**EXCERPTED TEXT**
Download TFDeepSurv package and install from the directory (Python version : 3.x):

git clone https://github.com/liupei101/TFDeepSurv.git
cd TFDeepSurv
pip install .

4. Get it started:

4.1 Runing with simulated data

import packages and prepare data

### import package
from tfdeepsurv import dsl
from tfdeepsurv.dataset import SimulatedData
### generate simulated data
# data configuration: 
#     hazard ratio = 2000
#     number of features = 10
#     number of valid features = 2
data_generator = SimulatedData(2000, num_var=2, num_features=10)
# training dataset: 
#     number of rows = 2000
#     random seed = 1
train_data = data_generator.generate_data(2000, seed=1)
# test dataset :
#     number of rows = 800
#     random seed = 1
test_data = data_generator.generate_data(800, seed=1)

Visualize survival status

import matplotlib.pyplot as plt
from lifelines import KaplanMeierFitter
from lifelines.plotting import add_at_risk_counts

### Visualize survival status
fig, ax = plt.subplots(figsize=(8, 6))

l_kmf = []
# training set
kmf = KaplanMeierFitter()
kmf.fit(train_data['t'], event_observed=train_data['e'], label='Training Set')
kmf.survival_function_.plot(ax=ax)
l_kmf.append(kmf)
# test set
kmf = KaplanMeierFitter()
kmf.fit(test_data['t'], event_observed=test_data['e'], label='Test Set')
kmf.survival_function_.plot(ax=ax)
l_kmf.append(kmf)

# 
plt.ylim(0, 1.01)
plt.xlabel("Time")
plt.ylabel("Survival rate")
plt.title("Survival Curve")
plt.legend(loc="best", title="Dataset")
add_at_risk_counts(*l_kmf, ax=ax)
plt.show()

result :

Initialize your neural network

input_nodes = 10
output_nodes = 1
train_X = train_data['x']
train_y = {'e': train_data['e'], 't': train_data['t']}
# the arguments of dsnn is obtained by Bayesian Hyperparameters Tuning
model = dsl.dsnn(
    train_X, train_y,
    input_nodes, [6, 3], output_nodes, 
    learning_rate=0.7,
    learning_rate_decay=1.0,
    activation='relu', 
    L1_reg=3.4e-5, 
    L2_reg=8.8e-5, 
    optimizer='adam',
    dropout_keep_prob=1.0
)
# Get the type of ties (three types)
# 'noties', 'breslow' when ties occur or 'efron' when ties occur frequently
print(model.get_ties())

Train neural network model

# Plot curve of loss and CI on train data
model.train(num_epoch=1900, iteration=100,
            plot_train_loss=True, plot_train_ci=True)

result :

-------------------------------------------------
training steps 1:
loss = 7.07988.
CI = 0.494411.
-------------------------------------------------
training steps 101:
loss = 7.0797.
CI = 0.524628.
-------------------------------------------------
training steps 201:
loss = 7.06293.
CI = 0.569339.
...
...
...
-------------------------------------------------
training steps 1801:
loss = 6.27862.
CI = 0.823937.

Curve of loss and CI:

Loss Value CI

Evaluate model performance

test_X = test_data['x']
test_y = {'e': test_data['e'], 't': test_data['t']}
print("CI on train set: %g" % model.score(train_X, train_y))
print("CI on test set: %g" % model.score(test_X, test_y))

result :

CI on train set: 0.823772
CI on test set: 0.812503

Evaluate variable importance

model.get_vip_byweights()

result:

0th feature score : 1.

**TO-DO LIST**
1. In the TFDeepSurv tutorial, what CI does the trained model score on the test set?
2. Pick up the TFDeepSurv tutorial right after its final line and continue it.
The records have nothing to do with the TFDeepSurv tutorial.

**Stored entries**
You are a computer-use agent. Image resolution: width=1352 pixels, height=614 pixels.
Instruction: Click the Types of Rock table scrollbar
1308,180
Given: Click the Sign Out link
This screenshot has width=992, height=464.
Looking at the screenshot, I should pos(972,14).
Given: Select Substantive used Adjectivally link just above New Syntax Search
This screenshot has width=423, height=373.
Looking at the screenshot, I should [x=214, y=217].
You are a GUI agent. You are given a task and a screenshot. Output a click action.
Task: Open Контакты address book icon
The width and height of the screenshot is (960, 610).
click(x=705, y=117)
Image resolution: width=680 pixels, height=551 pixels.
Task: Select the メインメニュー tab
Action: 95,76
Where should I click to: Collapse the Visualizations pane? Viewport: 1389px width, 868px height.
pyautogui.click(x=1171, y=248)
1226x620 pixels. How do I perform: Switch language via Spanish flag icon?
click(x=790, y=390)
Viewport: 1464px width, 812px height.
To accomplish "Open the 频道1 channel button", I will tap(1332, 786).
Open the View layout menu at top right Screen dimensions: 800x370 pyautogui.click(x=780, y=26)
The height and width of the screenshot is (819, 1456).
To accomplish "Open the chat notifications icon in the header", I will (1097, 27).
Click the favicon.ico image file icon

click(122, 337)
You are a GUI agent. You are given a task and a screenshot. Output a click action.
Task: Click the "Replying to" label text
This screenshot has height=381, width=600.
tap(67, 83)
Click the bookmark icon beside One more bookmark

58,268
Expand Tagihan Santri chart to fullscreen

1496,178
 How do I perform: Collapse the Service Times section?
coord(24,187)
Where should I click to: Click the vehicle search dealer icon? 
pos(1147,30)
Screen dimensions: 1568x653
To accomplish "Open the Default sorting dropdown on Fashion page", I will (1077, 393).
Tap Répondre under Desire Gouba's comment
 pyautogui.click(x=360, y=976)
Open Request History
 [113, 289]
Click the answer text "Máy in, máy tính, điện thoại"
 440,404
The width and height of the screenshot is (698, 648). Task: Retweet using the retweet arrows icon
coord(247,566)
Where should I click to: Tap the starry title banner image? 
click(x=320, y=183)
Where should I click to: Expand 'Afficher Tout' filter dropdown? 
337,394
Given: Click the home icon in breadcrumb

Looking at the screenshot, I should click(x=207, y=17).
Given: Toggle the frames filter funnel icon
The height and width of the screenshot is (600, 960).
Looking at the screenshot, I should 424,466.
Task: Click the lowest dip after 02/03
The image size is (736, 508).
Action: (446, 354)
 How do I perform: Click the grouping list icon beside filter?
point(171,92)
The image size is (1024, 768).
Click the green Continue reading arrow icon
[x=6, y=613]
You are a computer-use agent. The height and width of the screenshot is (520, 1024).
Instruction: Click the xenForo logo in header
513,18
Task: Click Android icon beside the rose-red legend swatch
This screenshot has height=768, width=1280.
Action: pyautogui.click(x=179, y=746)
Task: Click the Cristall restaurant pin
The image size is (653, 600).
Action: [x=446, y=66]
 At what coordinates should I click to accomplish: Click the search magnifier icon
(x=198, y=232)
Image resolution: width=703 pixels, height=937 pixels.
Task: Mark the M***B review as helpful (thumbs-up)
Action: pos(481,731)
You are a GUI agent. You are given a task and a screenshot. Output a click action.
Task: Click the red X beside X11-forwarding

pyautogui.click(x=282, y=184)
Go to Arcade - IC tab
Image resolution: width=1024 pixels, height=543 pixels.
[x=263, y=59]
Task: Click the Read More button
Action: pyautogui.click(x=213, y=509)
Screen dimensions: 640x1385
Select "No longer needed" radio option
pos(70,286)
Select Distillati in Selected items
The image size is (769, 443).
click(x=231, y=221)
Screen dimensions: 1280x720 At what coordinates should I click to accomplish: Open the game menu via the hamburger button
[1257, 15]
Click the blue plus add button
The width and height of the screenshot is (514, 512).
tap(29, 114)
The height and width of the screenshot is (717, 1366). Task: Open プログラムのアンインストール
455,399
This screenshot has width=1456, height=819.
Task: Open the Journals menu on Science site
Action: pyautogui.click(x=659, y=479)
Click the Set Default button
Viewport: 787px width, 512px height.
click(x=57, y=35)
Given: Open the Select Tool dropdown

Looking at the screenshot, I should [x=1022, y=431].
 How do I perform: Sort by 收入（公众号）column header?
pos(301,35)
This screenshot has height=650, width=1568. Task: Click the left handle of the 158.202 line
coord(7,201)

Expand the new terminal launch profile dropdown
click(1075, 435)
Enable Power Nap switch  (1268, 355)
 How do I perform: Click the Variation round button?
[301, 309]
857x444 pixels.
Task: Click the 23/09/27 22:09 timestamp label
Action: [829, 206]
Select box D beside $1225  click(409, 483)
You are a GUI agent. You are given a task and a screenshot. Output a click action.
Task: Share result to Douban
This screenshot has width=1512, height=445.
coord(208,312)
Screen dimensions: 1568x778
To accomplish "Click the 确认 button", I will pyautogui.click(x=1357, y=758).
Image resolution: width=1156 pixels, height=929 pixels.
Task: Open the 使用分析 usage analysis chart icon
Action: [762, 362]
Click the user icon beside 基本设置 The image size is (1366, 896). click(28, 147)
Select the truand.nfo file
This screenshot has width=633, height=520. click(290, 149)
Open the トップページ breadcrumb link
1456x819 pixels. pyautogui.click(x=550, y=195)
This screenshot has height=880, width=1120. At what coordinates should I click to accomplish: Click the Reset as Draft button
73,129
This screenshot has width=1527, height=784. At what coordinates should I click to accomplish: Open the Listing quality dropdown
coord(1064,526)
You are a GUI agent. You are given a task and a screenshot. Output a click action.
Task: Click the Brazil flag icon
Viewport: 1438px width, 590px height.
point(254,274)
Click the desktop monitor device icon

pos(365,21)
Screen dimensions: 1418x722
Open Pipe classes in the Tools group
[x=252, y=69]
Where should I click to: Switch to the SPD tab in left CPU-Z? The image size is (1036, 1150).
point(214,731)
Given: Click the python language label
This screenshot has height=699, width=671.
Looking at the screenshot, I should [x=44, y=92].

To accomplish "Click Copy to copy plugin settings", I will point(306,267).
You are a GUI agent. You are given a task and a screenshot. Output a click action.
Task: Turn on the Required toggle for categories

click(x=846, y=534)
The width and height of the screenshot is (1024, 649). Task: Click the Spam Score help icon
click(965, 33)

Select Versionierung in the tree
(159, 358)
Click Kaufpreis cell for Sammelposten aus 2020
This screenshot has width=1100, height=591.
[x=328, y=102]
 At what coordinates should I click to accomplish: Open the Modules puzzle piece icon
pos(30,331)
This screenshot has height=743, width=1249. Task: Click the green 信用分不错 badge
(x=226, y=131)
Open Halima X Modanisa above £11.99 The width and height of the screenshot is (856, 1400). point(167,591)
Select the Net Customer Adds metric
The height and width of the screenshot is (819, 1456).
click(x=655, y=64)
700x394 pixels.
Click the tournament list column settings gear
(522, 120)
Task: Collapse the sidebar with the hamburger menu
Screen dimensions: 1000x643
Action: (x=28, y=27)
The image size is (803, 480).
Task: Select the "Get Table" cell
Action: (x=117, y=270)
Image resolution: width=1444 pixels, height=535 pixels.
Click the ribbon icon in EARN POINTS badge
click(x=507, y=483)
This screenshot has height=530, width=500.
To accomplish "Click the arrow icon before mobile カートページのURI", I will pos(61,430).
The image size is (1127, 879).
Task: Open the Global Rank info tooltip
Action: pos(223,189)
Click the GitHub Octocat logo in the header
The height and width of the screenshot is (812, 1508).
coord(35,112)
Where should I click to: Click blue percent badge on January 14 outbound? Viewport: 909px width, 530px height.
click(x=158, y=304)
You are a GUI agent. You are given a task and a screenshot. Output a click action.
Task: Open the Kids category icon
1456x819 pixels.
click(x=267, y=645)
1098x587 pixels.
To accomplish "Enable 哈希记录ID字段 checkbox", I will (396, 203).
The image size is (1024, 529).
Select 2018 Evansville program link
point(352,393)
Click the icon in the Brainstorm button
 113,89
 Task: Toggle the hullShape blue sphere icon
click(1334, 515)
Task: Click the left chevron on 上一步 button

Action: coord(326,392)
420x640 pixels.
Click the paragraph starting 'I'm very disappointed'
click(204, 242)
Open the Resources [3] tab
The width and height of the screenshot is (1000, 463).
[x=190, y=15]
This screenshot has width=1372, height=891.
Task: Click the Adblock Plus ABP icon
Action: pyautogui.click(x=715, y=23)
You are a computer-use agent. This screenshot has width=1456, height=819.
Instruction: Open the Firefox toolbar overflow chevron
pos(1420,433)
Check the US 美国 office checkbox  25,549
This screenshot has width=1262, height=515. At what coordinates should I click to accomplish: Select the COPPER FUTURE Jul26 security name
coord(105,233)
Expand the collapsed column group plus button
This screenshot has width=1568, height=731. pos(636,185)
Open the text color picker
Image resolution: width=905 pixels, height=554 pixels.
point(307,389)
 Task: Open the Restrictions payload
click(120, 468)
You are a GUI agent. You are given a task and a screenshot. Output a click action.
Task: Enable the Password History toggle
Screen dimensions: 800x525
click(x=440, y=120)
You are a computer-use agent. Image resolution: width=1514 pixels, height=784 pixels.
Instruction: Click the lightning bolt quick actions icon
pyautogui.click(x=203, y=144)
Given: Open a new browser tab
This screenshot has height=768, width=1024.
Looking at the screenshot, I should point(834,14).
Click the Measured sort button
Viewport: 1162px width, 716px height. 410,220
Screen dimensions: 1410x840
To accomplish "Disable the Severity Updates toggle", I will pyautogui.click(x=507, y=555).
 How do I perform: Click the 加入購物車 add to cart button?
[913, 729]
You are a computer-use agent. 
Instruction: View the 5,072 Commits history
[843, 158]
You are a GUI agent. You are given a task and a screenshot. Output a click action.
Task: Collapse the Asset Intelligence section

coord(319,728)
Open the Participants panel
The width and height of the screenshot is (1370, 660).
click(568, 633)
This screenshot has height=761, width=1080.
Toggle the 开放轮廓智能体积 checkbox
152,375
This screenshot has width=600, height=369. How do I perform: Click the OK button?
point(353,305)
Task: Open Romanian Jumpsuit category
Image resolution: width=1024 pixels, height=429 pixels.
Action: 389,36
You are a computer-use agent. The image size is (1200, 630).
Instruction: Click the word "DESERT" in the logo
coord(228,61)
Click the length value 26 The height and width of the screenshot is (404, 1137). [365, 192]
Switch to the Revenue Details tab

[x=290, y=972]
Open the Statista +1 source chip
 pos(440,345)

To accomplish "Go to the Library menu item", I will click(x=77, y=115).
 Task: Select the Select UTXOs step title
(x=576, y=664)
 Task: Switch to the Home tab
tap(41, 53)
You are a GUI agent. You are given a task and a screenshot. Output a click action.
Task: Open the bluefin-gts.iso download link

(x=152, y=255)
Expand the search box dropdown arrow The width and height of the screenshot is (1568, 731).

**EXPECTED OUTPUTS**
1. 0.812503

2.
1th feature score : 0.149105.
2th feature score : -0.126712.
3th feature score : 0.033377.
4th feature score : 0.123096.
5th feature score : 0.0321232.
6th feature score : 0.101529.
7th feature score : -0.0707392.
8th feature score : -0.0415884.
9th feature score : 0.0439712.

Get estimation of survival function

# optional algo: 'wwe', 'bls' or 'kp', the algorithm for estimating survival function
model.survival_function(test_X[0:3], algo="wwe")

result:

Survival rate

4.2 Runing with real-world data

The procedure on real-world data is similar with the described on simulated data. One we need to notice is data preparation. This package provides functions for loading standard dataset for traning or testing.

load real-world data

# import package
from tfdeepsurv import dsl
from tfdeepsurv.utils import load_data

# Notice: the object train_X or test_X returned from function load_data is numpy.array.
# the object train_y or test_y returned from function load_data is dict like {'e': numpy.array,'t': numpy.array}.

# You can load training data and testing data, respectively
train_X, train_y = load_data('train.csv', excluded_col=['ID'], surv_col={'e': 'event', 't': 'time'})
test_X, test_y = load_data('test.csv', excluded_col=['ID'], surv_col={'e': 'event', 't': 'time'})
# Or load full data, then split it into training and testing set (=8:2).
train_X, train_y, test_X, test_y = load_data('full_data.csv', excluded_col=['ID'], surv_col={'e': 'event', 't': 'time'}, split_ratio=0.8)

Traning or testing tfdeepsurv model

This is the same as doing in simulated data.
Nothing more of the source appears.